As previously discussed in Empirical Formulae & Formulae of Ionic Compounds:
The empirical formula is the simplest whole number ratio of the atoms of each element present in one molecule or formula unit of the compound
- E.g. the empirical formula of ethanoic acid is CH₂O

How to calculate empirical formulae

Empirical formula calculations are very methodical
Use a table and the following steps to complete an empirical formula calculation:
1. Write the element
2. Write the value given for each element
  - This may be given as a mass, in g, or as a percentage
  - There are exam questions where you are required to calculate the value of one of the elements
3. Write the relative atomic mass of each element
4. Calculate the moles of each element
  - Moles = $\frac{mass}{A_{r}}$
5. Calculate the ratio of elements
  - Divide all the moles by the smallest number of moles
  - If you get a ratio that does not have whole numbers, you multiply by an appropriate number to make all the values into whole numbers
6. Write the final empirical formula

Worked Example

A sample of a compound was found to contain 10 g of hydrogen and 80 g of oxygen.

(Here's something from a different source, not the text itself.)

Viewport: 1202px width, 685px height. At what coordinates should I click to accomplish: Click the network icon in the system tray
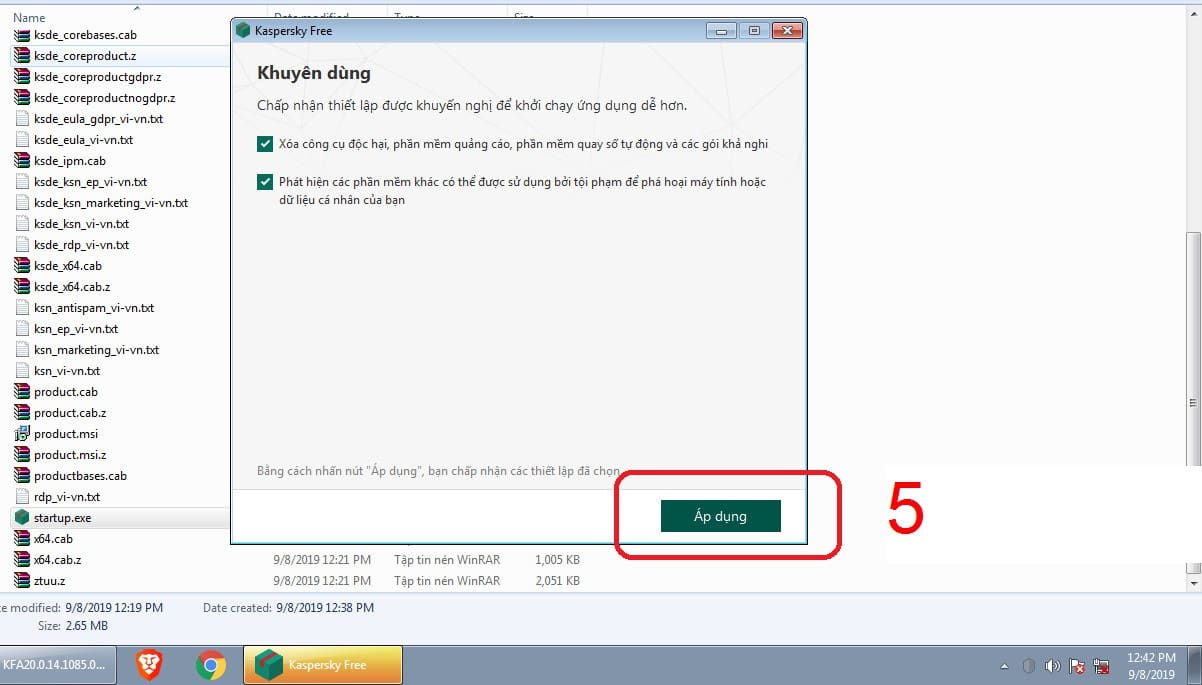pyautogui.click(x=1102, y=666)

Calculate the empirical formula of this compound.

A_r (H) = 1 A_r (O) = 16

Answer:

1. Element	H	O
2. Value	10	80
3. Relative atomic mass	1	16
4. Moles = $\frac{mass}{A_{r}}$	$\frac{10}{1}$ = 10	$\frac{80}{16}$ = 5
5. Ratio (divide by smallest)	$\frac{10}{5}$ = 2	$\frac{5}{5}$ = 1
6. Answer	The empirical formula is H₂O

Worked Example

Carbohydrate X was analysed and found to contain 31.58% carbon and 5.26% hydrogen by mass.

Find the empirical formula of carbohydrate X.

A_r(H) = 1 A_r(C) = 12 A_r(O) = 16

Answer:

A carbohydrate contains carbon, hydrogen and oxygen

The percentages do not add up to 100%, which means that you need to calculate the percentage of oxygen needs to be calculated

Percentage of oxygen = 100 - 31.58 - 5.26 = 63.16%

1. Element	C	H	O
2. Value	31.58	5.26	63.16
3. Relative atomic mass	12	1	16
4. Moles = $\frac{mass}{A_{r}}$	$\frac{31.58}{12}$ = 2.63	$\frac{5.26}{1}$ = 5.26	$\frac{63.16}{16}$ = 3.95
5. Ratio (divide by smallest)	$\frac{2.63}{2.63}$ = 1	$\frac{5.26}{2.63}$ = 2	$\frac{3.95}{2.63}$ = 1.5
5. Whole number ratio	1 x 2 = 2	2 x 2 = 4	1.5 x 2 = 3
6. Answer	The empirical formula is C₂H₄O₃

Examiner Tips and Tricks

The molar ratio must be a whole number.

If you don't get a whole number when calculating the ratio of atoms in an empirical formula, such as 1.5, multiply that and the other ratios to achieve whole numbers.

How to calculate molecular formula

Molecular formula gives the actual numbers of atoms of each element present in the formula of the compound

Table showing the relationship between empirical and molecular formulae

Compound	Empirical formula	Molecular formula
Methane	CH₄	CH₄
Ethane	CH₃	C₂H₆
Ethene	CH₂	C₂H₄
Benzene	CH	C₆H₆

To calculate the molecular formula:
1. Find the relative formula mass of the empirical formula
  - Add the relative atomic masses of all the atoms in the empirical formula
2. Use the following equation:
  - $\frac{relative formula mass of molecular formula}{relative formula mass of empirical formula}$
3. Multiply the number of each element present in the empirical formula by the number from step 2 to find the molecular formula

Worked Example

The empirical formula of X is C₄H₁₀S₁

The relative formula mass (M_r) of X is 180.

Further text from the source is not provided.